— What is expected —
Precisely the lines from the one with "[Switch to dark mode] (153, 17)" through the end of the data, both included, must make up the response, each restated word for word.

— Data records —

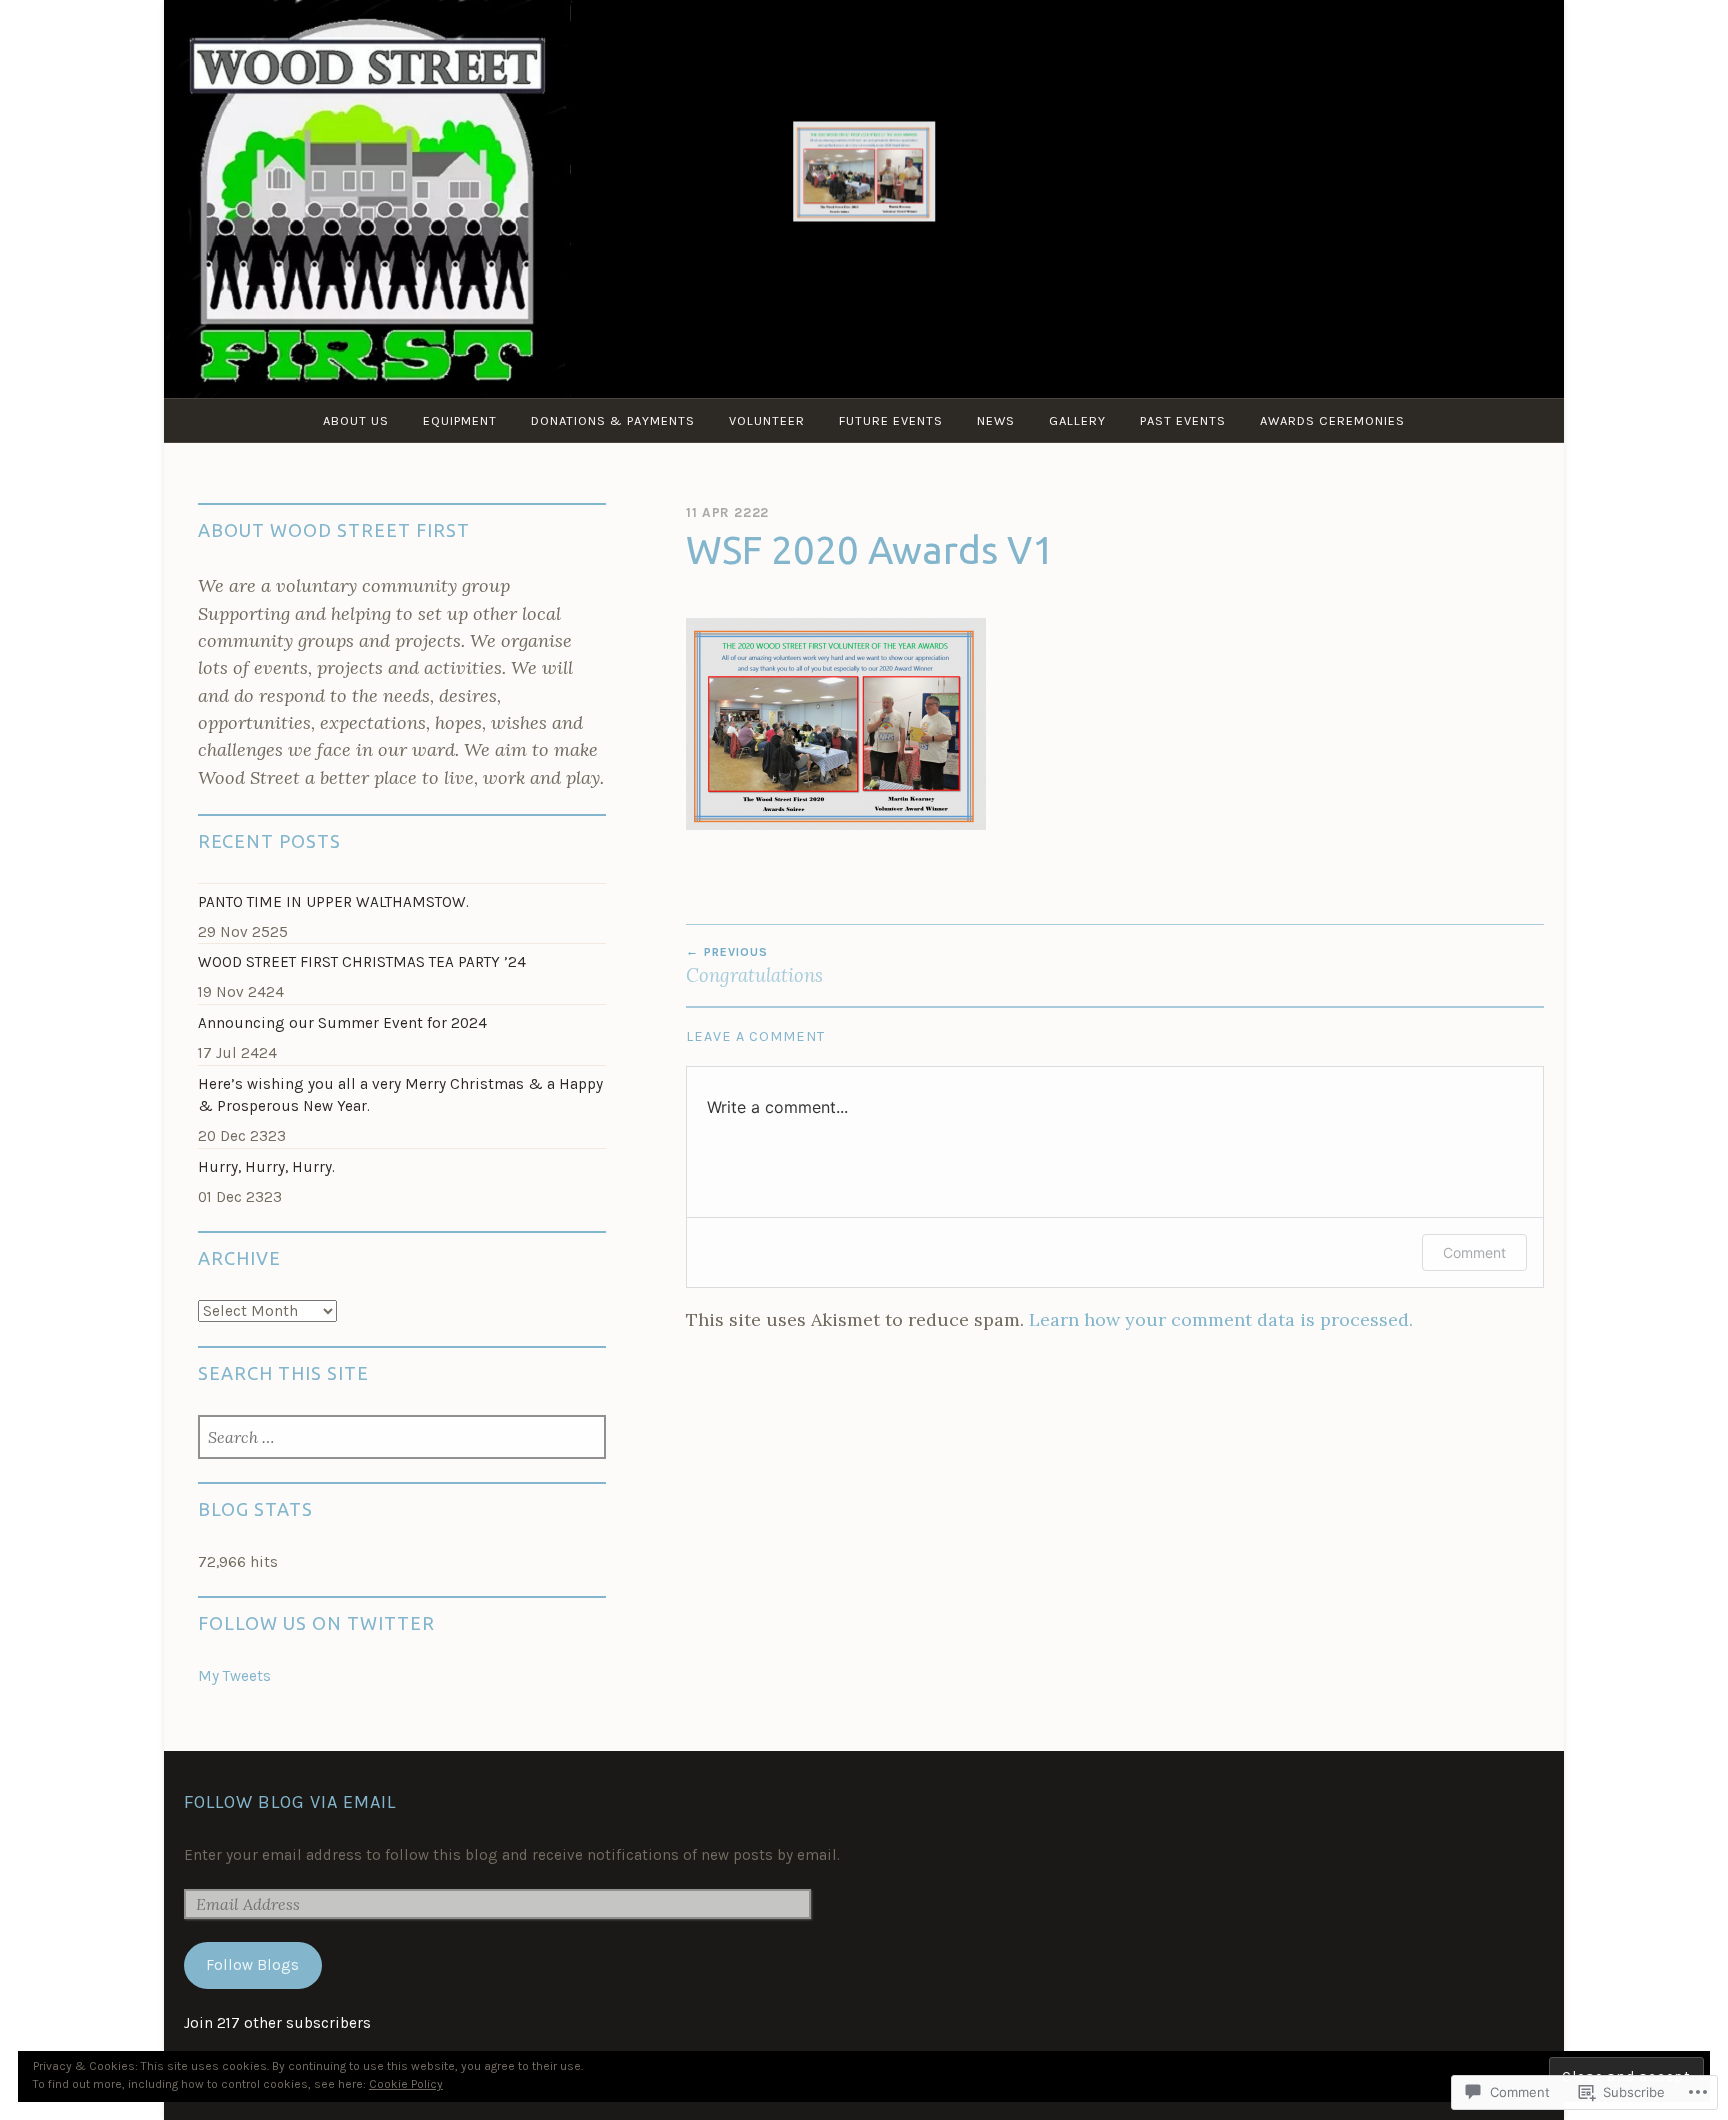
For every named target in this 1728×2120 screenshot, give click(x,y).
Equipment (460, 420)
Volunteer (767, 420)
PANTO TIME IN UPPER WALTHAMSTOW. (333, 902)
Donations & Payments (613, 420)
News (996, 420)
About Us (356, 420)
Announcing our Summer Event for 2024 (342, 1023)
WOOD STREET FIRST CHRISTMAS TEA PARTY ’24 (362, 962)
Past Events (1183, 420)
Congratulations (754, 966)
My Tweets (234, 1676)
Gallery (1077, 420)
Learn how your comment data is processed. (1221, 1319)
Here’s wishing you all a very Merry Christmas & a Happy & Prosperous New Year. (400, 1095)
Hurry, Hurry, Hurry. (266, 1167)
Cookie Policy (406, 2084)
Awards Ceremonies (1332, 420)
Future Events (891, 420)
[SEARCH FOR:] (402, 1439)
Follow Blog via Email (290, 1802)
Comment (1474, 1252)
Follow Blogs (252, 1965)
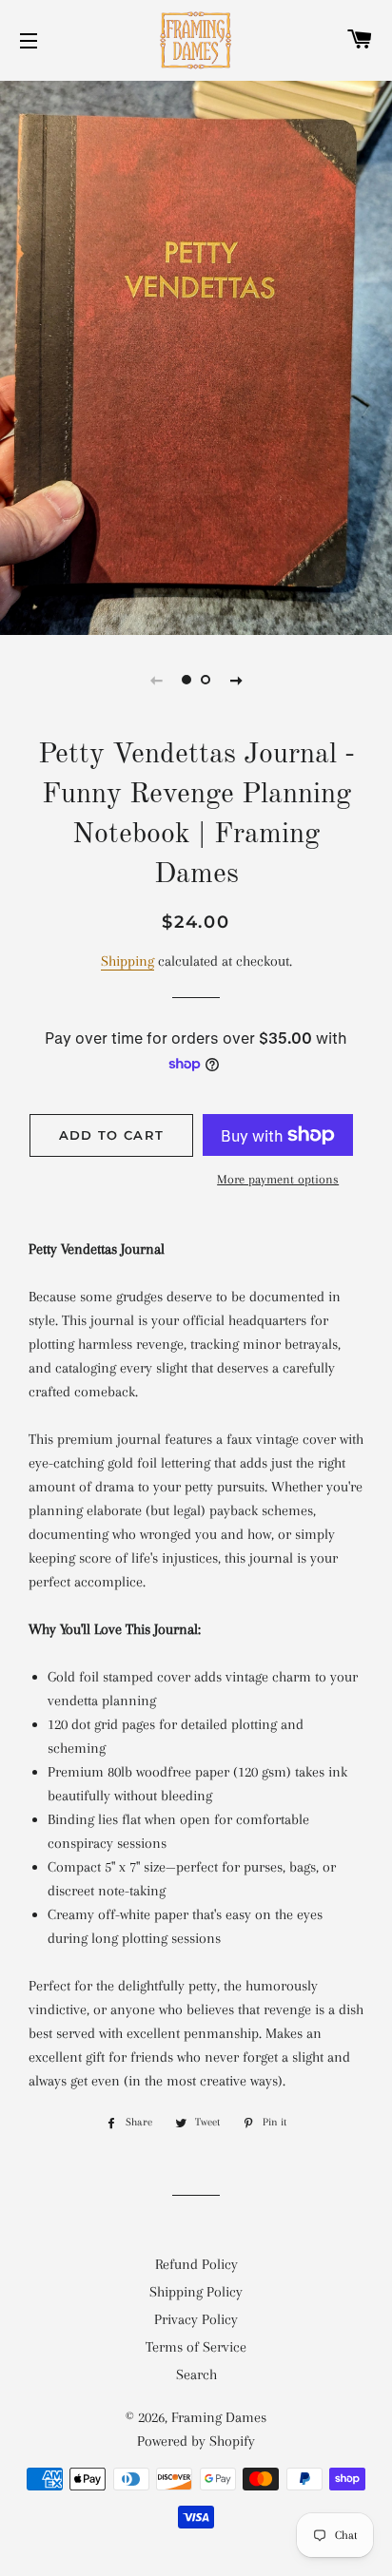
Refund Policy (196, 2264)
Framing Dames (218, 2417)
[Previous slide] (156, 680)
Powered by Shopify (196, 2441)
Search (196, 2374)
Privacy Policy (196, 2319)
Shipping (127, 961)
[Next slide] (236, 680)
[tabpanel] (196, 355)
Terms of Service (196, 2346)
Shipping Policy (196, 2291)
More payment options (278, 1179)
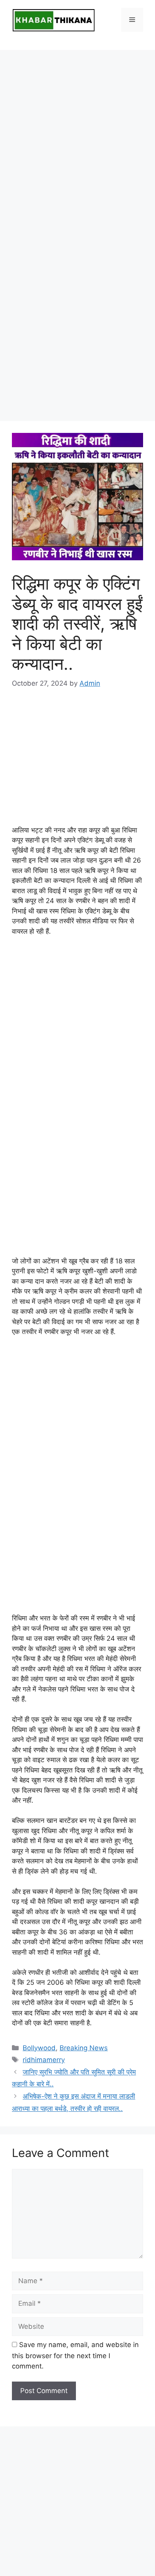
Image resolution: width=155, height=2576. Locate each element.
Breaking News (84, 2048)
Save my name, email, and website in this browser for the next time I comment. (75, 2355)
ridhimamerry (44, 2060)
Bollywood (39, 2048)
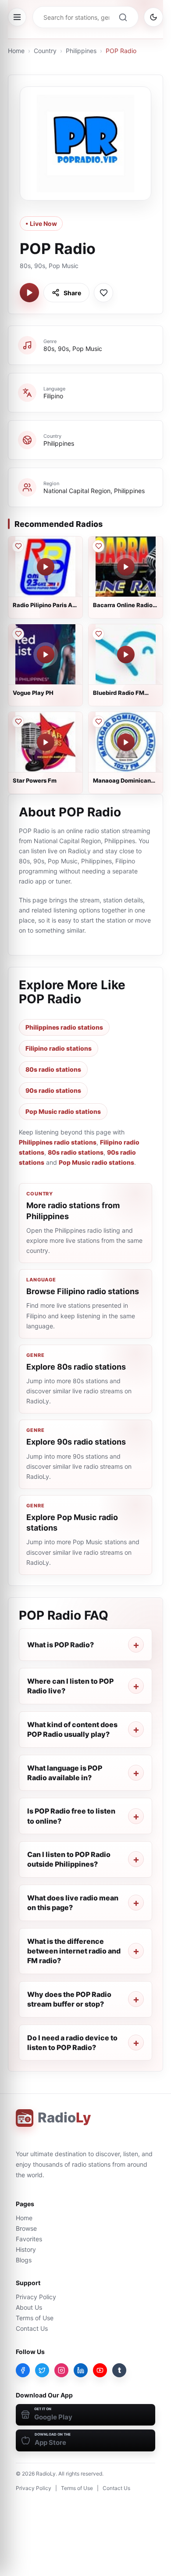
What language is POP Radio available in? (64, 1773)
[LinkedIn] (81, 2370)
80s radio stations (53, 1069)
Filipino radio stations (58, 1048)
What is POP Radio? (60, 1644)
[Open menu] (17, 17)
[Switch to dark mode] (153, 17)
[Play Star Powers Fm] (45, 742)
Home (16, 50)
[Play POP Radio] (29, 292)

— Task output —
[Switch to dark mode] (153, 17)
[Play Star Powers Fm] (45, 742)
Home (16, 50)
[Play POP Radio] (29, 292)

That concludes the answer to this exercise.